Why Future For Advanced Micro Devices (NYSE:AMD) Looks Dark?
Advanced Micro Devices (NYSE:AMD) has reported Q4 revenues recently and it saw some positive results from the latest quarter of last year. The company reported an EPS of $0.06 along with revenue of $1.59 billion. The consensus estimates that were made for the company were accurate. The gross margin for the company did see a dip by 1% as compared to Q3 2013 this despite of a $7 million benefit from reserved inventory sales. The high point for Q4 2013 was certainly the rise in the revenue from graphics. The profit came mostly from the sales of Semi-custom chips which generated a total operating profit of around $121 million. The profits may not be monumentally huge to turn around the company’s fortunes but they were still substantial to support some other segments of AMD.
Other divisions for AMD however have been suffering lately because of a multitude of factors. For instance the computing division saw a dip in revenue by 13% year over year, this despite the fact that the sale price for microprocessors increased. This is also an indicator that the market for chipsets and notebooks is dismal.

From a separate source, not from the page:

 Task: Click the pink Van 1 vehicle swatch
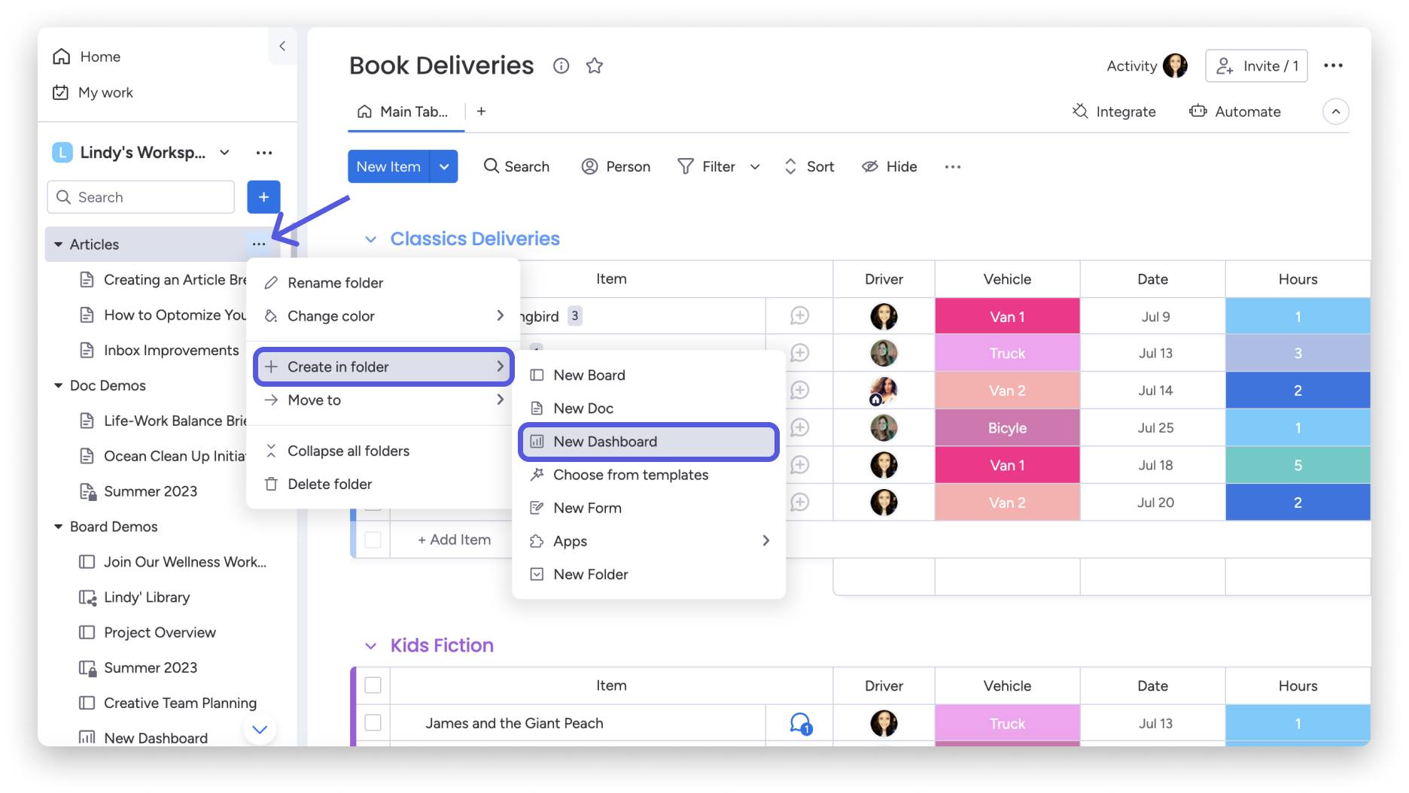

From an investors point of view
From an investor’s point of view, this quarter is not bad when it comes to numbers and the output. However in the long run, investors will surely think about what’s to come. For example, if the company can only generate earnings of $0.06 in a quarter despite encouraging trends and the launch of next gen platforms from giants like Microsoft and Sony, what can the company do when the market does not favor them anymore? Does this mean that this is as good as it gets for the company? These are some questions that the management at AMD will have to address and quickly.
Major areas to address
Two major issues were the key points raised in the earnings call. One, the lower cash balances guided by the management which is usually a good thing but in this case where the company is targeting cash levels in excess of a billion USD, $200 million down from the mark is certainly a cause for worry. Two, the CEO avoided questions regarding additional leg down for gross margins. Professional investors will surely go for a wait and see policy which could mean bad news potentially for AMD.